In the span of a few breaths, Jared had become another Quentin. Face, aura, cultivation ripple—no difference a passerby could name. Lyza and Luther stared, mouths parted, utterly stunned by the flawless disguise.
Lyza’s breath caught. In the dim lamplight her pupils tightened, tracking every subtle ripple that finished sliding across Jared’s borrowed skin. A heartbeat ago he had still looked like himself.
Now the narrow face, the hollow cheeks, even the faint chill that rode the man’s spiritual pressure belonged entirely to Quentin. For anyone to shift features and aura this fast, down to the barely-there hitch in Quentin’s exhale, felt unreal. Lyza’s shoulders prickled as if she were standing next to witch-fire.
Jared caught the way her pulse hammered at her throat and let the silence stretch. Perfecting the mask had taken more than spellcraft. Every twist of muscle, every hidden meridian had answered his will without resistance—a blunt reminder of how deeply the path of change already lived in his bones. Power and precision, fused until nothing slipped.
“S-Senior…” Lyza’s voice came out small. The rest of the sentence fell away because no words seemed large enough for what she had just witnessed.
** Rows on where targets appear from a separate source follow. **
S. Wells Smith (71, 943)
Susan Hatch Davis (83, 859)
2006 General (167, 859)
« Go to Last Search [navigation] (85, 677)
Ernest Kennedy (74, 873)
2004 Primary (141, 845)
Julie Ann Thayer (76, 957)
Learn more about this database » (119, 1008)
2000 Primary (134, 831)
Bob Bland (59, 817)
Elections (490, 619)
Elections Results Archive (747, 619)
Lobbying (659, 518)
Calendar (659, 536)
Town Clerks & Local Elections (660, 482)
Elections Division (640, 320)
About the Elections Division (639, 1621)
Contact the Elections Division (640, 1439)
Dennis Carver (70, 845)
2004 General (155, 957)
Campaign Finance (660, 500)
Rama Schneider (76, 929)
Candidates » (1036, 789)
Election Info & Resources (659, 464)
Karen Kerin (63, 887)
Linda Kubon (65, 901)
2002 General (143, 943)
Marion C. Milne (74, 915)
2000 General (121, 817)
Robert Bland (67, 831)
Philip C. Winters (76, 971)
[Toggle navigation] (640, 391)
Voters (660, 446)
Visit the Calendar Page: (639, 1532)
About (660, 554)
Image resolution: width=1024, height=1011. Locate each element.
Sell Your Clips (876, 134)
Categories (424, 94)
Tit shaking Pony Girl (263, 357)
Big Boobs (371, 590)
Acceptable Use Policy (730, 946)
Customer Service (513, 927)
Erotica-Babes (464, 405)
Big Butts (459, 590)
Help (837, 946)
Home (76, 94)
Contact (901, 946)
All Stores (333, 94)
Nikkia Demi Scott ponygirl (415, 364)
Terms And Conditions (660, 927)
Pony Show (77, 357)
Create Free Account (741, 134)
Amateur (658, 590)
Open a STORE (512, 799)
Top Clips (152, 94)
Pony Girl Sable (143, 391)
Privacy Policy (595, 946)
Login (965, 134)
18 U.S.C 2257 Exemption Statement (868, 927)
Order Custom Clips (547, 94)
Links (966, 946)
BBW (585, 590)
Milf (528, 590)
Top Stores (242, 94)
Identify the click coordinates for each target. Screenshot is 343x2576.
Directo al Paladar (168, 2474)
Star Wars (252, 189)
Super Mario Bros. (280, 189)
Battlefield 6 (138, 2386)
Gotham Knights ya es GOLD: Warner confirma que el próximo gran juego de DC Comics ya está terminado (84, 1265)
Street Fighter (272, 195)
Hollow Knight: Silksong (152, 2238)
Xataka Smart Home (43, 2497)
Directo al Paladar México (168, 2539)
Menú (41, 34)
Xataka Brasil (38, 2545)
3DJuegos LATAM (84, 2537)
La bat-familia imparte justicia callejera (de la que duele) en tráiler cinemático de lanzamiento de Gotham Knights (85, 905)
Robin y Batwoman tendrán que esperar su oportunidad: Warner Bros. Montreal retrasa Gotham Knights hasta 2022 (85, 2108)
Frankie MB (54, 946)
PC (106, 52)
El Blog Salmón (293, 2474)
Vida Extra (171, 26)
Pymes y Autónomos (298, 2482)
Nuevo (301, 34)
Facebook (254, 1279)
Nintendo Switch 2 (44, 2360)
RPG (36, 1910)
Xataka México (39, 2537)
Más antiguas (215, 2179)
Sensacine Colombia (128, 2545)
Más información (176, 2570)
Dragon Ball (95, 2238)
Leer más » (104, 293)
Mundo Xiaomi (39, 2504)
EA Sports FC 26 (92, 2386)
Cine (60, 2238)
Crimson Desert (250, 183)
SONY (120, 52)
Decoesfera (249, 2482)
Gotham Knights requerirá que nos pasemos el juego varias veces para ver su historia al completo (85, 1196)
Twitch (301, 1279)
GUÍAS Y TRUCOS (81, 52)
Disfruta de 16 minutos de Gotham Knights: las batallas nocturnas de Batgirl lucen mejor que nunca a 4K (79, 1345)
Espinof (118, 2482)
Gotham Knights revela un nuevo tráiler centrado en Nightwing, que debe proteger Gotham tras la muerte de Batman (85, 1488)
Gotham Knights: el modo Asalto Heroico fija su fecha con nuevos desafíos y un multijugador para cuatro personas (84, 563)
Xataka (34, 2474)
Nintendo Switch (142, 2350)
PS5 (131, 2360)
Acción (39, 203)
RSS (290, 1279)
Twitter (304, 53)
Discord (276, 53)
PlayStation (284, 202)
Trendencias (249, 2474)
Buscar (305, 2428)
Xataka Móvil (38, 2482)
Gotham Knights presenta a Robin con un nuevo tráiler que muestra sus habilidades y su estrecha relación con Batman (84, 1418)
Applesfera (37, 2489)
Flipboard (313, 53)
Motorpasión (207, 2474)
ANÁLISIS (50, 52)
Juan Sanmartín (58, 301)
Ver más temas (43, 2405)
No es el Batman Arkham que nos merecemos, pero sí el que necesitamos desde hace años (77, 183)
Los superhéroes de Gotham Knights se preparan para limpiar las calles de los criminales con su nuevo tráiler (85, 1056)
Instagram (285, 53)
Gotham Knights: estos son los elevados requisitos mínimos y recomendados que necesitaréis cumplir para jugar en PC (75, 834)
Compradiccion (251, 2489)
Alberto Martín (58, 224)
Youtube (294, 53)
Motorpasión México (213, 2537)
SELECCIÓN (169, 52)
Jared let Quentin’s rasp roll from his stolen vocal cords. “I’ve skimmed most of his memories. Not flawless, but good enough for doorways and ledgers.” The tone scraped like gravel, exactly the shade of fatigue and distrust others expected from the Grand Chamberlain. Still wearing that borrowed roughness, he added, “Luther, bring the two guards in.”
Luther inclined his head once and slipped into the corridor, boots soundless against stone. Jared used the brief lull to replay a choice made earlier. He had kept those guards alive for this precise moment, gambling they would serve better as camouflage than corpses.
Moving through Jade Immortal Manor as Quentin without his shadows would draw questions. With them at his back, no one would look twice.